Shortly after that delightful group, I met Hiker B, which was a grandparent and child under 10. They also decided to turn around. Instead of insisting everyone do what they were doing, they simply said “I’m not comfortable with this rain.” Fair enough. Hiking with someone else’s kid means taking things down a notch. I wished them well.
Shortly after, the rain stopped, and the electrical storm to the east died out completely – long before we got anywhere near the ridge. I got lucky. However if it was still raining and the electrical storm was indeed heading our way, I would have gladly turned around. Moral? If you’re worried about another hiker’s safety, engage in a conversation. Don’t badger or threaten.
But I digress… The hike to the ridge was a long sweeping walk across red shale. There was then a series of switchbacks to gain the actual ridge.
Distance to the ridge top was about 8 km, with an elevation gain of 754 m. Hiking time to ridge was about three hours at a relaxed pace.
After I hiked up to the outcrop, I picked up Deb and the family of six, and together we made our way off the ridge and down to the lakes below.
Once we left the ridge, we followed the switchbacks down to the first Carthew Lake. As there was a massive snow slope, I decided to slide down it. Once at the first lake, we hiked over to the left shore, and continued around to the end. There was a short drop and a cute waterfall that led to the second Carthew Lake.

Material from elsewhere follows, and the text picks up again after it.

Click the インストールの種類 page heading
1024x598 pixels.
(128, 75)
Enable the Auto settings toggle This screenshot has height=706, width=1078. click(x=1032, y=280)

We had been hiking for about 10 km, and about 4 hours. Time to take a break. We all stopped on the shores of the second Carthew Lake and enjoyed a long lunch break. I took the opportunity to soak my feet in the cold water, which does wonders to relieve the swelling. We still had another 9 km to go, plus another 20 km tomorrow, so keeping my feet healthy was a priority.
After lunch, we hiked around the second Carthew Lake, and hiked up and over a rib coming off Mount Carthew. I felt this was the most challenging part of the trail. It was quite a steep descent, and the trail was narrow and rocky. We had epic views of Mount Carthew and Buchanon Peak. We could look down onto Alderson Lake, but decided to skip the lakeshore trek.

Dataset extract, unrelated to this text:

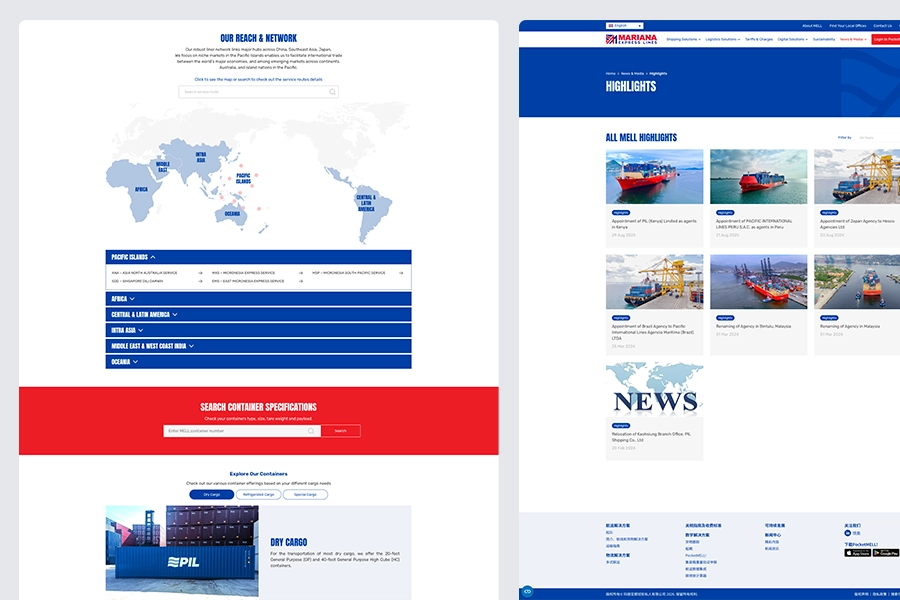Click the magnifier icon in service route search
Image resolution: width=900 pixels, height=600 pixels.
pos(333,92)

Deb and I felt like we’d already had a good shoreline lake visit, so decided to push on and not visit Alderson Lake. From here, it was a long 6 km back to the town of Waterton in a thick forest with not much in the way of views. I was buoyed up a bit when I finally saw the Akamina Parkway below, but we were still a good km away from Cameron Falls.
The Carthew – Alderson Traverse is a fun exploration of Waterton National Park. It has everything from sweeping red shale vistas, to crystal clear lakes, to towering limestone mountains, this hike has it all.
I was super proud of Deb for conquering her fear of heights. It wasn’t easy, but she didn’t give up! Way to go Skipper!
Deb and I spent the night in “Steve” at the Waterton Town Campsite. They have hot showers, flush toilets and lots of green space. As Waterton is so small, we could park the van and walk everywhere we needed to go. The next morning we were up early to catch a different kind of shuttle – the water shuttle across Waterton Lake to Crypt Lake.